We’ve talked at length the past few days about how good The Breadwinner is, and how effective the story of Parvana is in its portrayal of the plight of many, if not most, Middle Eastern girls and women. However, as I was watching it, I couldn’t help but draw some parallels between it and another movie with similar subject matter, and that in turn got me to thinking about animation as a vehicle for these kinds of stories.
A few years ago, I took an art history class that, for a few weeks, focused on graphic novels. One of the books that our professor chose was called Persepolis. I later found out that that novel had been turned into a film by the artist who had written it, Marjane Satrapi, an Iranian who had grown up in the Middle East during the Iranian Revolution
Persepolis, its sequel, and the animated film based on the two, were an autobiographical look at Marjane’s life, a great deal of which took place in the Middle East, specifically Iran. While the story is vastly different than The Breadwinner, taking place in a completely different country, in a completely different time, and following completely different people, both films highlight aspects of that part of the world and shed light on a very recent history that I’m willing to bet is almost entirely unknown to a lot of Western culture.

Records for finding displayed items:
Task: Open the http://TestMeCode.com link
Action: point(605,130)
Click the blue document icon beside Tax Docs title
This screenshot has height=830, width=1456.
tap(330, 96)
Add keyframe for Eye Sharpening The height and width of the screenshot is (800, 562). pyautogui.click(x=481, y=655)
--
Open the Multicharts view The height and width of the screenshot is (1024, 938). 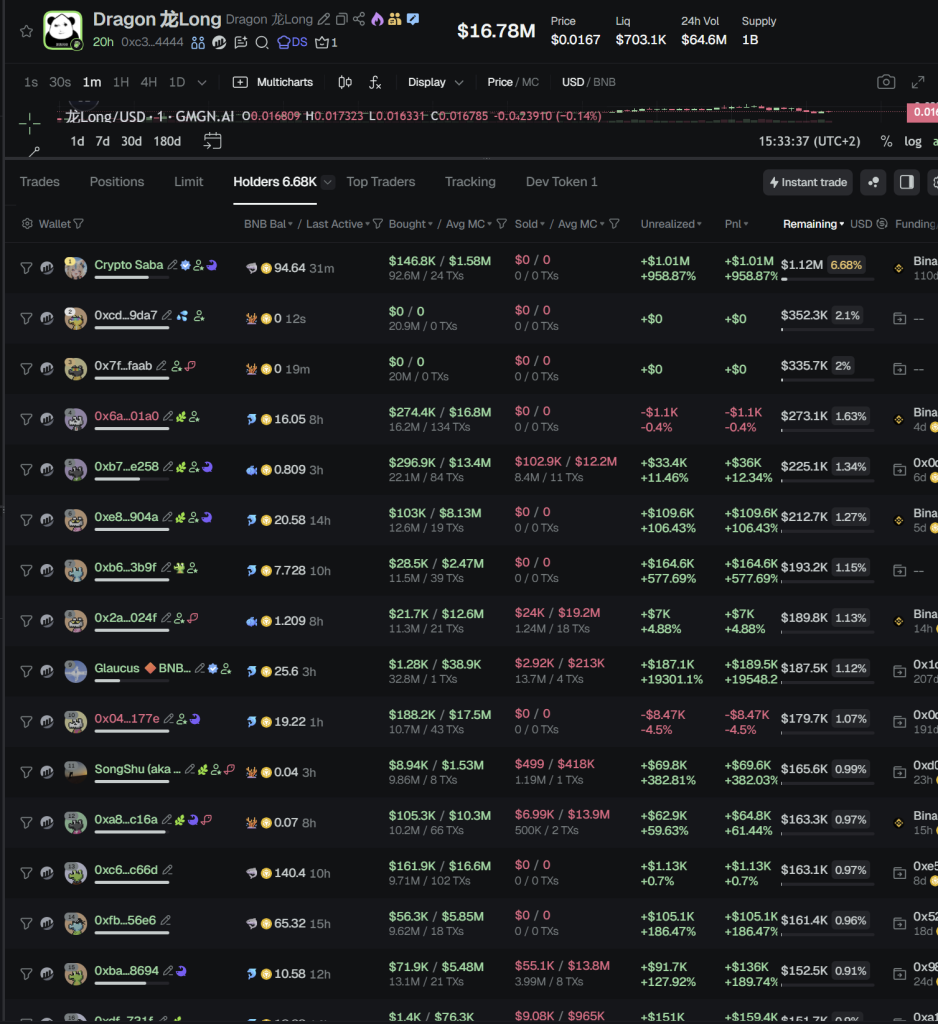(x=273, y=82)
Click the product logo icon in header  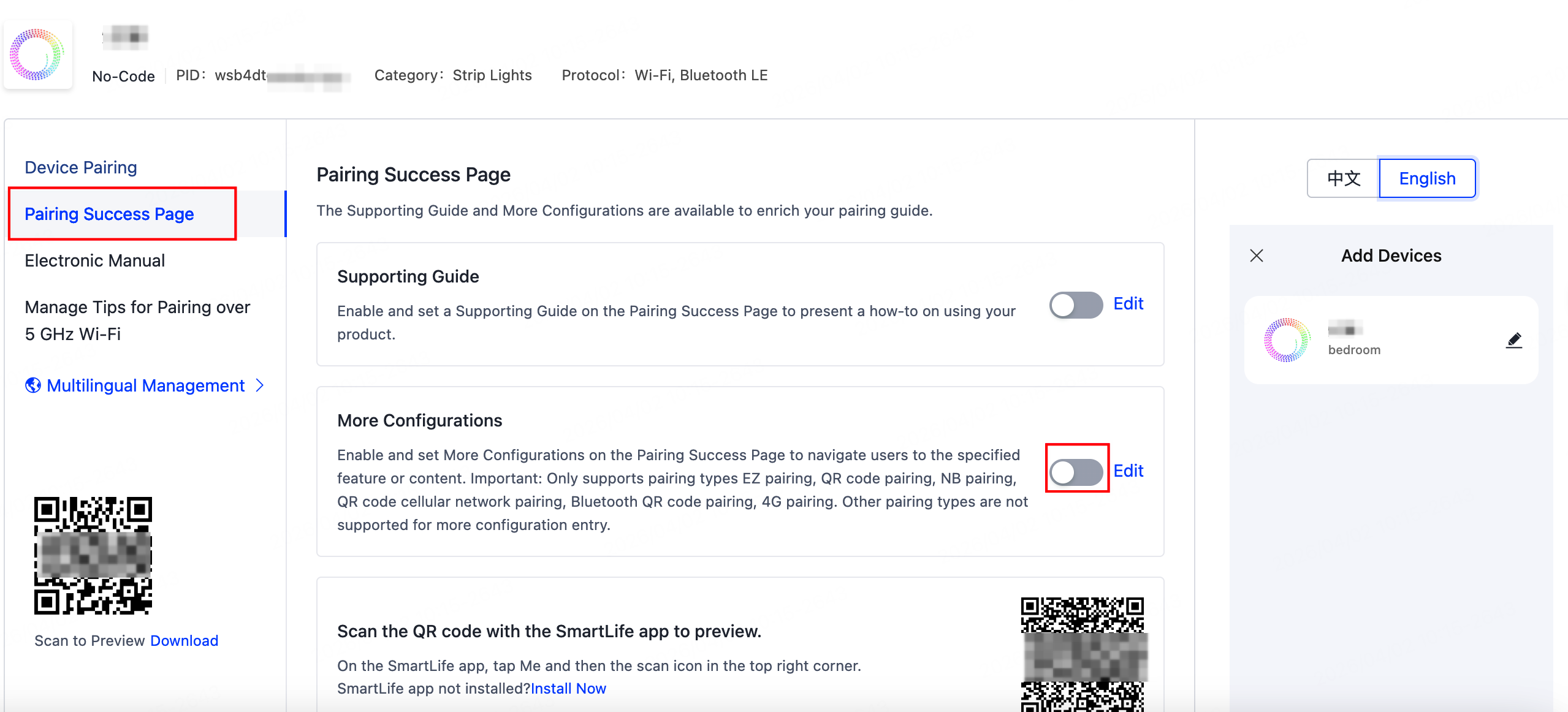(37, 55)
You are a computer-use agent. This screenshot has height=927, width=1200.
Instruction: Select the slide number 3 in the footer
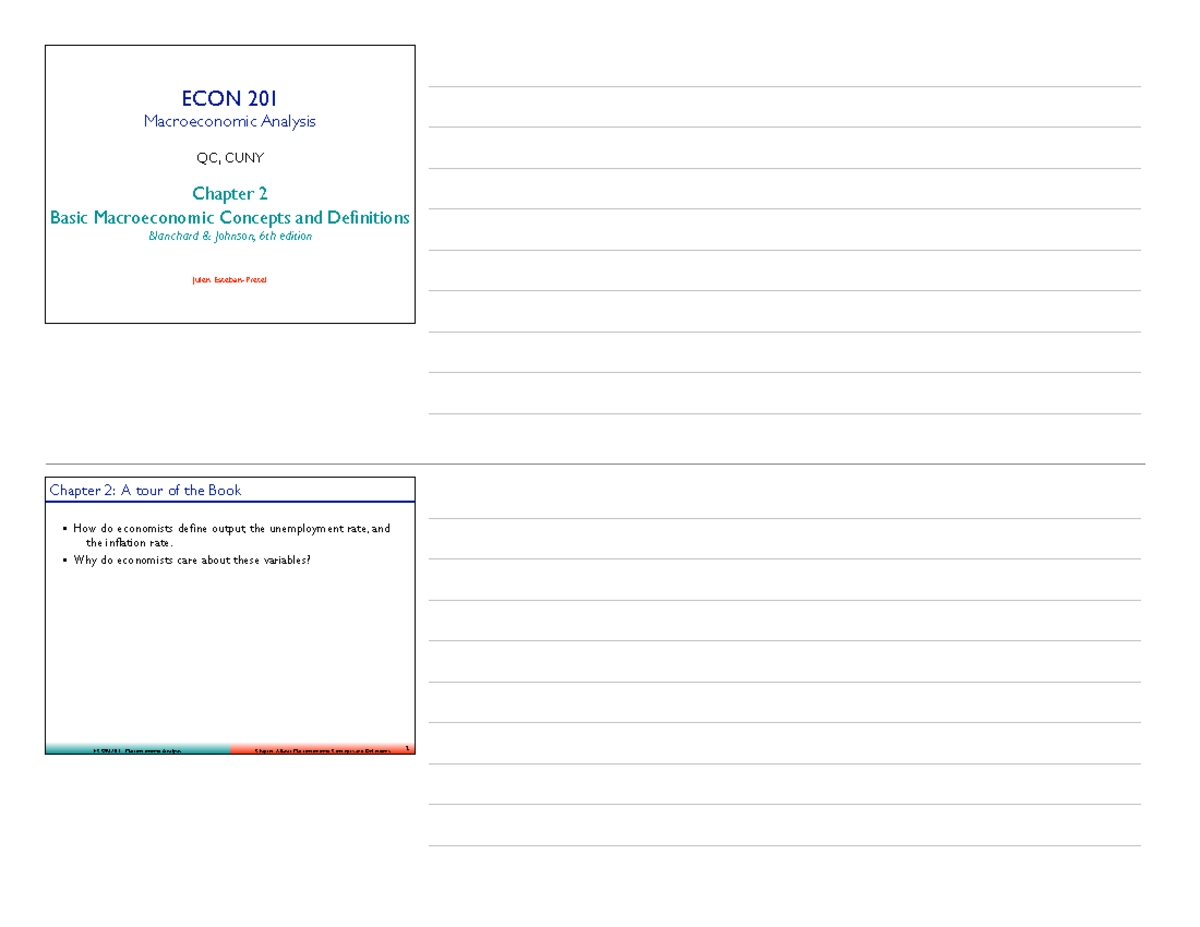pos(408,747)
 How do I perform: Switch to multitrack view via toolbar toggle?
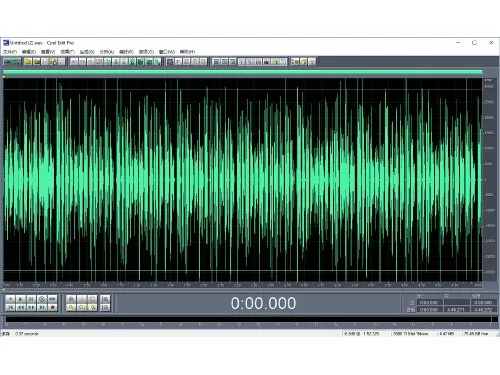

» **Problems to solve**:
A) Can you give back the essay on The Breadwinner and Persepolis between "A few years" and "of Western culture.", inclusive, with "Middle East" replaced by "Near East"?
B) How would you continue the essay on The Breadwinner and Persepolis from its final sentence onward?

» **Responses to the tasks**:
A)
A few years ago, I took an art history class that, for a few weeks, focused on graphic novels. One of the books that our professor chose was called Persepolis. I later found out that that novel had been turned into a film by the artist who had written it, Marjane Satrapi, an Iranian who had grown up in the Near East during the Iranian Revolution
Persepolis, its sequel, and the animated film based on the two, were an autobiographical look at Marjane’s life, a great deal of which took place in the Near East, specifically Iran. While the story is vastly different than The Breadwinner, taking place in a completely different country, in a completely different time, and following completely different people, both films highlight aspects of that part of the world and shed light on a very recent history that I’m willing to bet is almost entirely unknown to a lot of Western culture.

B)
Most Americans are pretty sheltered when it comes to the affairs of other countries, especially ones in the Middle East. I’m sure that this can probably be said for other countries as well, but as an American, I will sometimes have moments when I am struck by how little I know about so many other countries, especially ones that have been deemed ‘third world.’
When I first read Persepolis, I was absolutely shocked to learn how progressive Iran had been in the 70’s. I couldn’t believe the majority of women were not wearing burkas, hijabs, or other head coverings. I don’t mean this to be indicative of all conservatives, but, at least where I grew up, in very conservative rural Iowa, it was just common knowledge that every Middle Eastern country was full of Muslims who happily wore their burkas and blew themselves up for Allah. I just assumed that it had been this way for a millennia, and I had no idea the extremists we saw on TV were a rather recent development in a very long history.
I was never told differently, and it never once crossed my mind that there might be people living there who were not like the ones on the news. I never thought that there might be people there who hated what their countries had become, because I didn’t know that their countries had once been anything different. I didn’t know that in some parts of the Middle East they had once known an almost western-like lifestyle.
I had no idea that they listened to music like The Bee Gees, ABBA, or Michael Jackson, that they watched movies, went to restaurants, wore suits, ties, and dresses, and even had parties. The world depicted in The Breadwinner, (early 2000’s Afghanistan) was basically how I pictured the entire Middle East: a war-torn land of deserts, mud brick houses, and poverty.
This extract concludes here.